Certainly being in Nature refreshes, recalibrates and renews. I was very happy to be walking with my brother who had traveled down from Chicago. Yet hiking in silence and laying in a tent alone at night temporarily amplifies the inner stories. It gives unresolved hurts and struggles space to speak their pain. And their hopes.
As I move closer to legally resolving final ties with the spiritual community I helped create and chose to leave last November, I’ve encountered sadness, self-doubt, and inklings of new freedom . . . feelings that had been insisting on some attention but whose mouths I had temporarily sealed with the duct tape of work and other responsibilities. That is until the testing, healing days and nights on the Buffalo.

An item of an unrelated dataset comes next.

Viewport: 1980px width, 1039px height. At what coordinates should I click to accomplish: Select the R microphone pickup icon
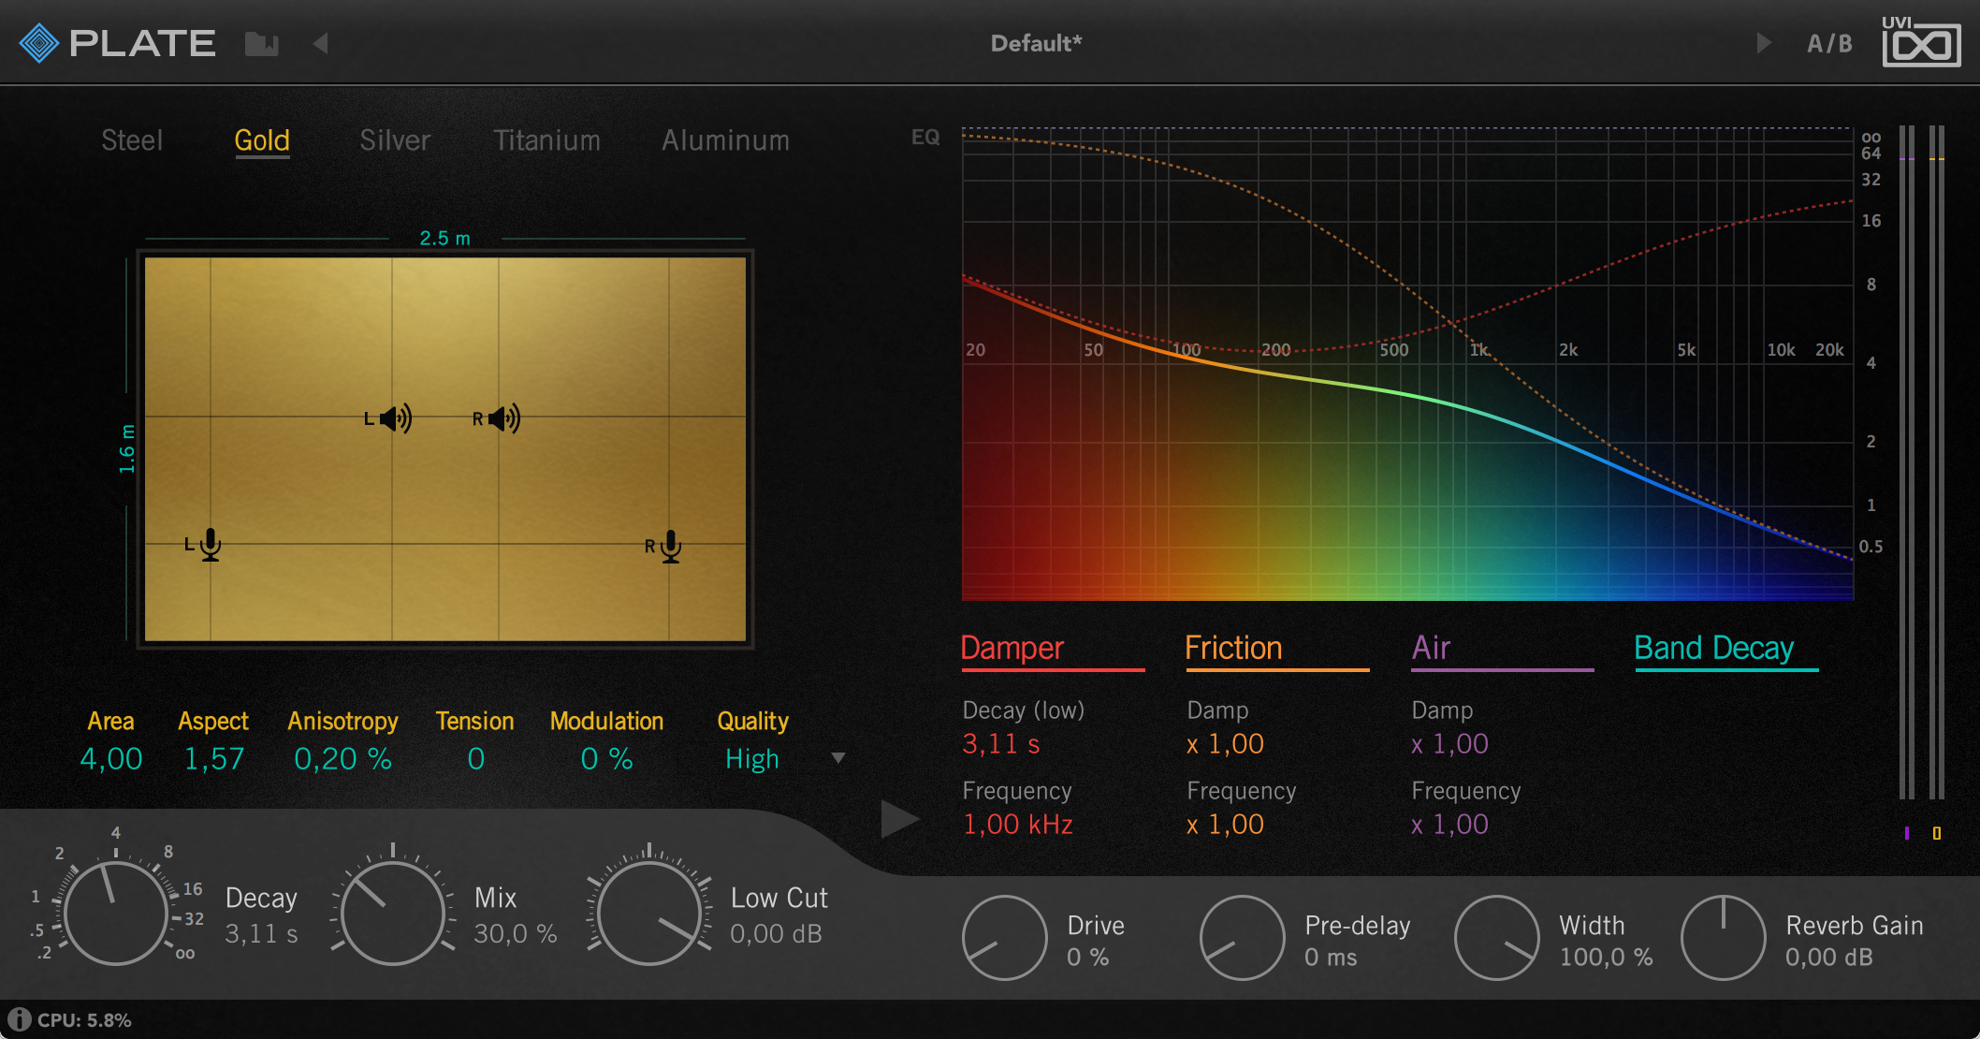[x=669, y=546]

I listened to my pain, as my brother and I crested lush hills and walked along streams swollen by the remnants of Hurricane Bill. I listened to my Heart strengths and the parts of me wanting to change. I spoke admirations to the trail-crossing box turtle, the copperhead warming in sun-touched leaves, and the surprising neon mushrooms poking up along the way. Through the climbs and descents, I accepted that sometimes in transitional human moments the voice of grief mixes with the voice of anticipation, anticipation for the unexpected good yet to come. Would you agree? The resonant Sound that contains both voices is the courageous beat of the honest Heart, present in the moment, perfectly willing to release from the passing night and stretch into the arriving dawn.
With the Texans still snoring, I gave thanks for the Heart’s evolutionary wisdom and welcomed the whippoorwill’s morning song.